A oltre una settimana dalla sua cattura, è ancora incerto il destino di JJ4, l’orsa che il 6 aprile scorso ha ucciso il runner Andrea Papi. Attualmente risiede presso il centro faunistico di Casteller, dove attende l’esito della decisione del Tar che l’11 maggio si esprimerà sulla possibilità di abbatterla o trasferirla presso un rifugio adeguato. Nel frattempo, però, in molti stanno sollevando preoccupazione per la sorte dei tre cuccioli dell’orsa, separati dalla madre nel momento della cattura.
I CUCCIOLI DELL’ORSA JJ4 SOPRAVVIVERANNO? – Secondo gli esperti, i cuccioli dell’orsa Jj4 hanno circa 15 mesi e sono in fase di svezzamento. Ma, generalmente, quanto restano i piccoli di orso con la madre? “Indicativamente gli studi scientifici ci indicano intorno ai 2 anni: tra l’anno e mezzo e i due anni e mezzo”, spiega in un post su Facebook la dottoressa Chiara Grasso, etologa, giornalista, divulgatrice e docente di ecoturismo. In realtà, “un recente articolo pubblicato su Nature evidenzia che la strategia ‘2,5 anni’, con cura parentale molto prolungata, in Svezia sta aumentando di frequenza, e di molto, favorita dal tipo di gestione dell’attività venatoria”, prosegue.

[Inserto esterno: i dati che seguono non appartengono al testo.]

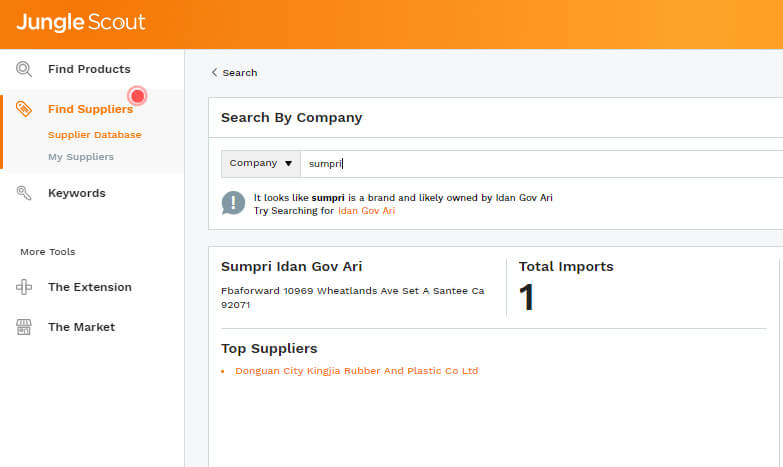Image resolution: width=783 pixels, height=467 pixels.
Task: Open Dongguan City Kingjia Rubber supplier link
Action: (356, 371)
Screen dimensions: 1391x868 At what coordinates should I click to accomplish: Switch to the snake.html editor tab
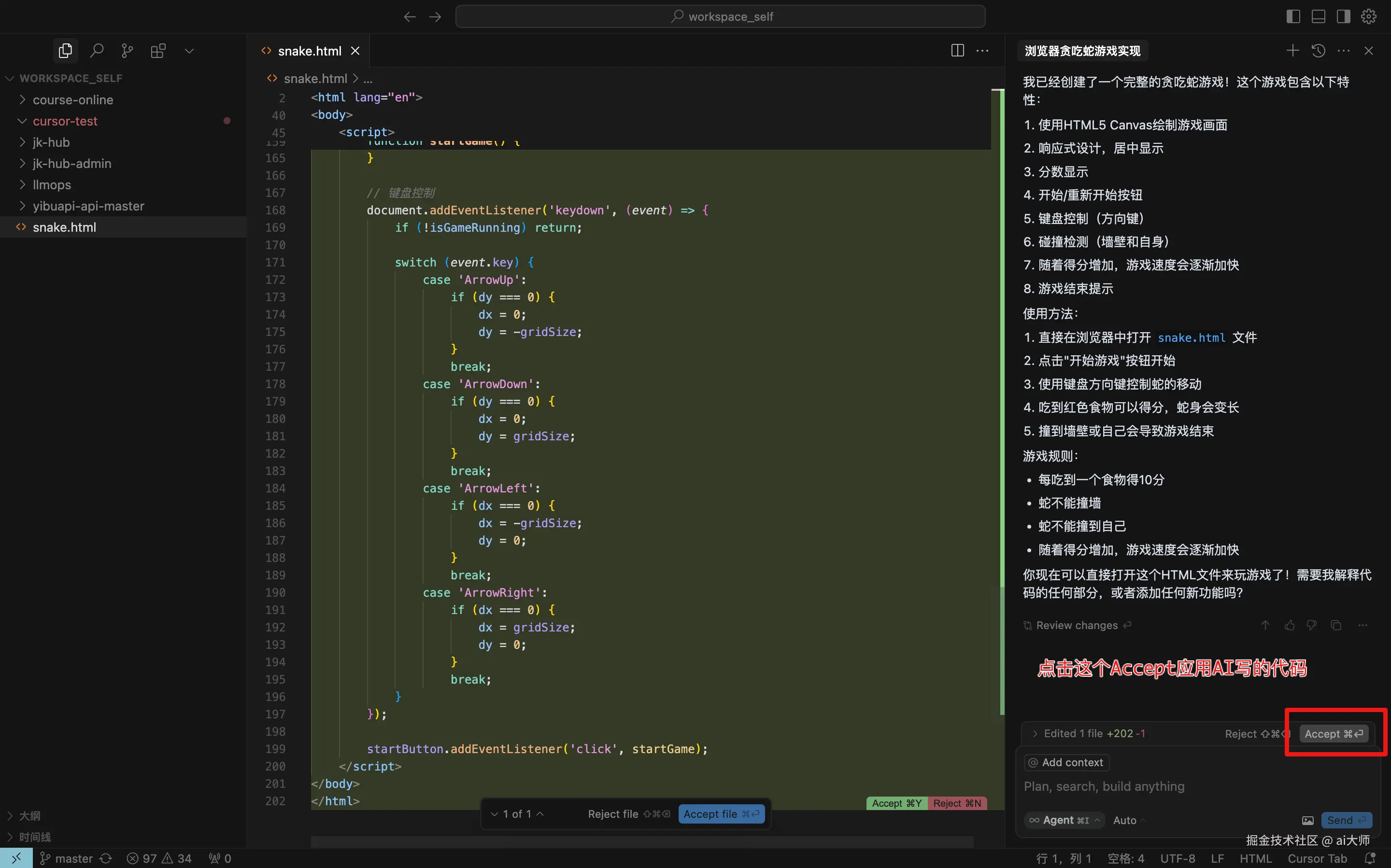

LE CONSEGUENZE DELLA SEPARAZIONE – Il punto centrale, infatti, è fino a che punto i cuccioli di orsa abbiano appreso le tecniche di sopravvivenza dalla madre. “Considerando che è solo dal secondo anno che le mamme iniziano a muoversi su aree più vaste”, prosegue, “incrementando l’insegnamento e la trasmissione di conoscenze, necessarie al definitivo svezzamento (ad esempio, come localizzare un frutto che si trova solo ad agosto), capirete bene che l’apprendimento non era ancora concluso e l’orso, essendo un animale straordinariamente complesso, ha un bisogno basilare di apprendimento e imitazione. Come noi”. I rischi riguardano la convivenza in un futuro tra i cuccioli dell’orsa e l’essere umano. “Mancando la madre nei momenti cruciali di apprendimento sociale e alimentare, quanto influirà questo sulla capacità dei piccoli di cercare cibo adeguato o piuttosto di optare per quello più semplice (umano) rischiando di diventare confidenti?”, si chiede Grasso. “E poi, quindi, essere anche loro eliminati perché troppo umanizzati? E poi di chi sarà la colpa? Sempre dell’orso cattivo, vero?”. Inoltre, “avendo visto la madre portata via dall’essere umano, e avendo vissuto episodi di aggressività da ambe parti, quanto influirà questo sulla loro aggressività e paura nei confronti dell’essere umano? (E poi, di chi sarà, la colpa?)”. Secondo Grasso, “l’apprendimento culturale non è meno importante di quello trasmesso geneticamente, eppure i grandi scienziati se lo scordano quando devono affermare che va beh, tanto ormai erano già svezzati. Come se l’apprendimento etologico di un orso dipendesse solo dalle tette e non da avere una guida”. L’etologa conclude con una riflessione. “Aver smesso di dipendere dalla madre non vuol dire non averne più bisogno. (Anche nell’umano, ma per quello preparo un’altra polemiketta)”.